だからそこに衣装やセットを提供し、実際にどのようなものが仕上がるのか。それにはとても興味がある。
「なるほどな。……とはいえ、実際問題お前達ほどには活かせないだろうな。お前達の演劇部がアドリブ性を極限まで削っているのに対して、あっちの学校はアドリブをどんどん取り入れて、偶発的な事象全てを舞台に仕上げたって感じだろ」
それは……そうかもしれないな。まあ、あの学校の台本を読んだことがあるわけじゃないから、なんとも言えないけれど。
「それでも、衣装やセットでさえもアドリブとして使いこなす可能性があるよ。
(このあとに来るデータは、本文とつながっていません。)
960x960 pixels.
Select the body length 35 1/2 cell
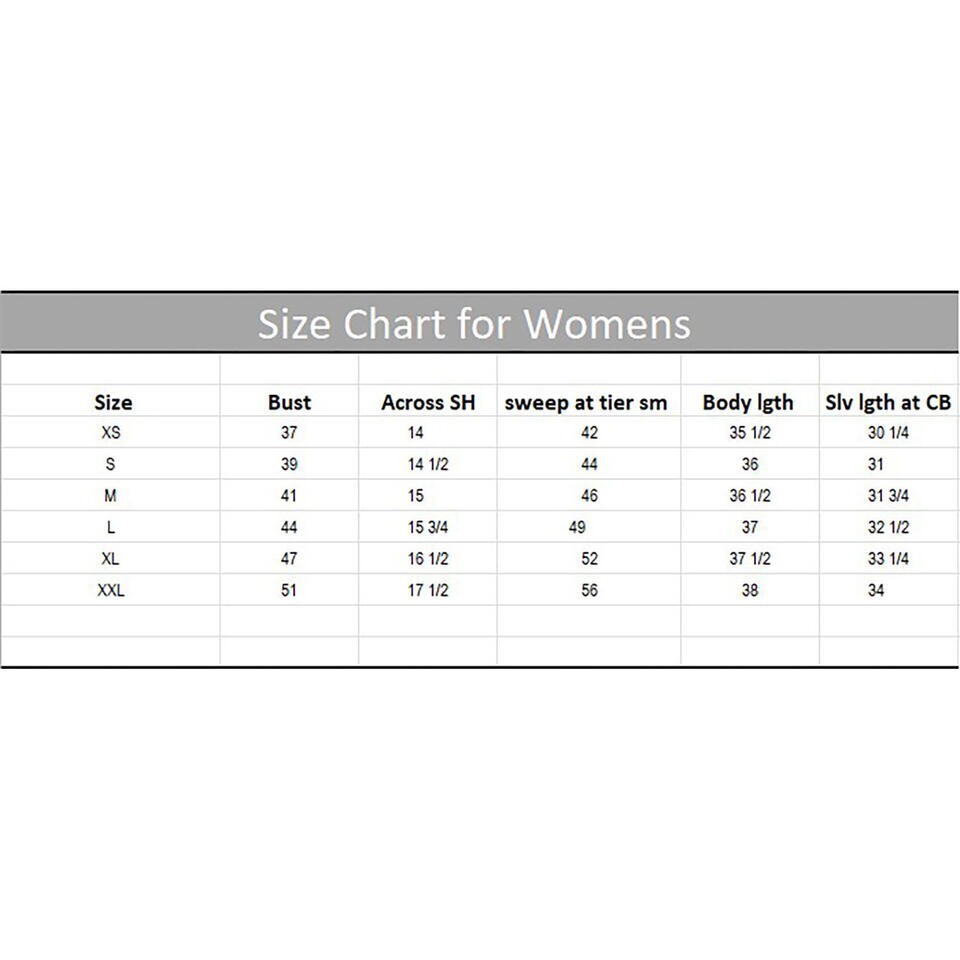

それはそれで愉しそうだと思わない?」
「まあ……たしかに」
だからそこに興味はある。興味はあるけど、僕はバレー部を辞めようとは思っていない。見てみたいという気持ちはあるしそれはそれで愉しそうだけど、けれどバレー部の活動を制限されてもいいわけではない。
「部としては手伝えない、個人として隙間時間で良いならば……。それが最大限の譲歩かな」
「それで相手が納得するか?」
たぶん……しないだろう。
「それでも、僕が一方的に断ったって事にはならない……よね」
「……まあ、そうかもしれないけれど」
なんともな。
「緒方先生に相談してみると良いだろ。俺たちだけで結論を出そうとしてもそりゃ無理な話だ」
「そう。……そうだね、大人を頼るか」
「ああ」
◇
これは後日談になるのだけれど。
結局、緒方先生に相談したところ、相手もやってくれたらラッキー程度で端からさほどの期待はしていないだろう、だからそういうときはきっぱり断ってしまった方が良い、と、そうアドバイスを受け、そうすることにした。
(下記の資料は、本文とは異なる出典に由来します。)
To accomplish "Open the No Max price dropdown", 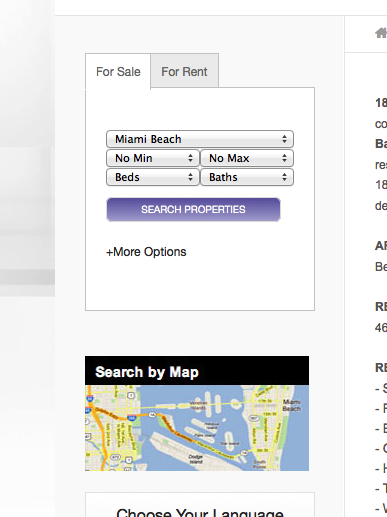I will click(x=247, y=158).
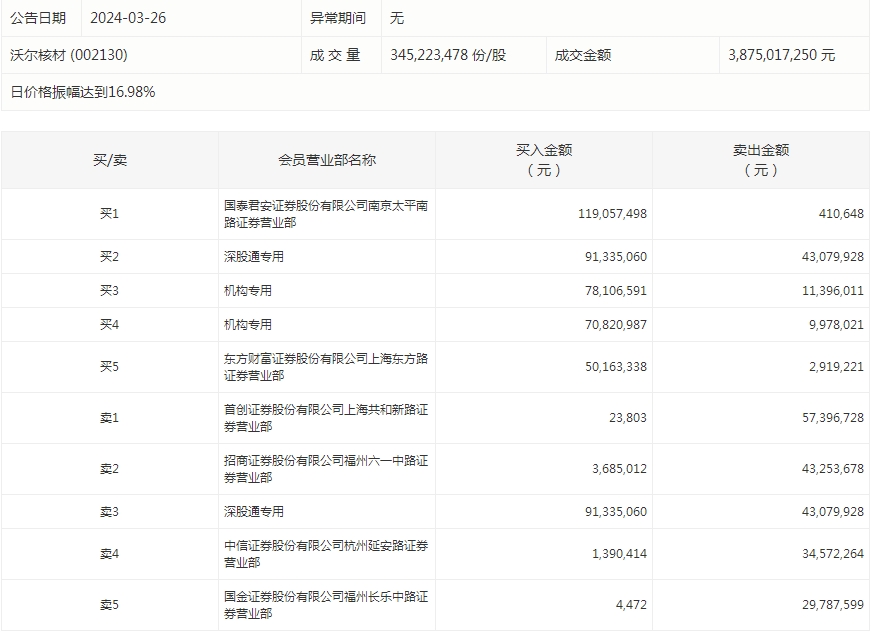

その上で、個人的な手伝いで良いならば全く受け付けることが出来ないわけでもないと言うことも伝えてもらい、実際にそれ以降何点か衣装を作ることになったのだけど、それくらいの緩いつながりで済み、そしてその緩いつながりを獲得できたとも言える。
この結果が僕にとって良いことなのか、それとも悪いことなのか。
それはきっと、もっと先にならないと解らないんだろうなあ。